Pembentukan Otoritas Jasa Keuangan pada 1 Januari 2013 dianggap berisiko. Investasi yang dikeluarkan pemerintah untuk membentuk OJK dan membangun sistem hingga pembiayaan awal di masa transisi dinilai terlalu mahal dengan risiko kegagalan yang tinggi.

Rimawan Pradiptyo, ekonom dari Universitas Gajah Mada Yogyakarta mengatakan, sistem OJK yang dicontoh pemerintah Indonesia saat ini belum dapat menjamin keberhasilan pengawasan terhadap lembaga keuangan. Justru, terjadi kesalahan pola pikir yang menempatkan pembentukan lembaga semacam OJK di tahap pertama sistem pengawasan. Menurut Rimawan, ada cara yang lebih murah dan terbukti efektif untuk menjalankan funsgi ini, yakni melalui sistem interfacing data, yakni penyatuan data antar lembaga pengawas yang saat ini telah beroperasi.

Dalam hal ini Bank Indonesia sebagai pengawas Bank Umum dan Bank Perkreditan Rakyat, Bapepam-LK sebagai pengawas Bursa Saham dan lembaga Keuangan Non Bank, Kementerian Negara Koperasi dan UKM yang mengawasi koperasi, dan Kementerian Perdagangan yang mengawasi bursa berjangka komoditas dapat bekerjasama menyatukan data sebagai tahap awal pengawasan. "Data interfacing ini sederhana tapi efektif. Dalam keadaaan krisis seperti ini, tak perlu membentuk badan terlebih dahulu, yang penting data interfacing dan kemudian penyetaraan kualitas. Setelah itu baru pembentukan OJK," terang Rimawan dalam konferensi pers di Kantor ICW, Jalan Kalibata Timur, Rabu (2/11/2011).

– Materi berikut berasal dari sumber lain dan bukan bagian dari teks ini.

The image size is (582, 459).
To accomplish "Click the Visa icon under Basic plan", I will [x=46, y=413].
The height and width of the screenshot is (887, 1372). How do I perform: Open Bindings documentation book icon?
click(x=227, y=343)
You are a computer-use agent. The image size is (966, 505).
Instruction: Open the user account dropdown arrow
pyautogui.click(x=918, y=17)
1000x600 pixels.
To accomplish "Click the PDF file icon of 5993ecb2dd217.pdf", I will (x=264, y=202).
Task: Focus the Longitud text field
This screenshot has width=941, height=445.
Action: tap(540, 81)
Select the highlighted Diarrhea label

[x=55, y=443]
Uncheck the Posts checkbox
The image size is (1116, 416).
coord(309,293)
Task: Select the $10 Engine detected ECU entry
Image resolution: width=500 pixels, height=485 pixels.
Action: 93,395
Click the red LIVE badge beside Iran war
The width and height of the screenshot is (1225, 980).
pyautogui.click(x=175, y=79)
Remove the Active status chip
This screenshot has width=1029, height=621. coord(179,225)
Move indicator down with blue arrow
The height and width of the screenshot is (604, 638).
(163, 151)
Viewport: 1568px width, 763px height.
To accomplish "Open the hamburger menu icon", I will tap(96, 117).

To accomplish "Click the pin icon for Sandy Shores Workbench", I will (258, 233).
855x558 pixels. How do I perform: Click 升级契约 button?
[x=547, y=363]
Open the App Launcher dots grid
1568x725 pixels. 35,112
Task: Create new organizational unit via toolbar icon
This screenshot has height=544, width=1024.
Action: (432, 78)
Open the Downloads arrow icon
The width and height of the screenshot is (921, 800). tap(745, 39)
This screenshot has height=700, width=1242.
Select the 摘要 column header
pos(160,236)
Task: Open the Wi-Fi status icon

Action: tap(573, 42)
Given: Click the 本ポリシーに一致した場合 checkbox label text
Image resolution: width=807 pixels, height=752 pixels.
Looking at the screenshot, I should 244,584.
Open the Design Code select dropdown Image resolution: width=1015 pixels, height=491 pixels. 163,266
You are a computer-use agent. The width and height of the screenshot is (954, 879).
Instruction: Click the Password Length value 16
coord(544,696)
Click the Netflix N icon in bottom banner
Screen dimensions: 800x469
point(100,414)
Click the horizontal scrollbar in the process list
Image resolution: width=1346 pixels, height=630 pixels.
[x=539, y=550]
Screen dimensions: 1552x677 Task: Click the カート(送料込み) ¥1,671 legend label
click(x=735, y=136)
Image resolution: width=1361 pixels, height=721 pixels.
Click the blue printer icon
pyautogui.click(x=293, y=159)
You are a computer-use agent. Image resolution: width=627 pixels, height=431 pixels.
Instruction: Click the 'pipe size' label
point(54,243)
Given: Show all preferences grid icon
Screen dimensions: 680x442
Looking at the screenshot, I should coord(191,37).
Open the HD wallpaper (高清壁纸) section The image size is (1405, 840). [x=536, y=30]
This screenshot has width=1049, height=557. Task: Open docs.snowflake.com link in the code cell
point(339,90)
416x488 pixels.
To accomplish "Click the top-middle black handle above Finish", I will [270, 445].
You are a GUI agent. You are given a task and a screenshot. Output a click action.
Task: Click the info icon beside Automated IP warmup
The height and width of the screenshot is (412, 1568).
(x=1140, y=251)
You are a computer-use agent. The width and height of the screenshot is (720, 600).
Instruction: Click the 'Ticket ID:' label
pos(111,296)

Kunci permasalahan terjadinya korupsi, pencucian uang, penggelapan dana dan berbagai bentuk tindak kejahatan di sektor keuangan berawal dari informasi yang asimetris. Tidak ada koordinasi antar lembaga pengawas sehingga ada kemungkinan terjadinya potensi penyalahgunaan. Informasi yang tidak merata ini bisa dipecahkan dengan saling menyambungkan informasi database antar lembaga pengawas keuangan. "Tapi tidak ada ceritanya asimetrik informasi bisa dipecahkan dengan membentuk lembaga baru," lanjutnya.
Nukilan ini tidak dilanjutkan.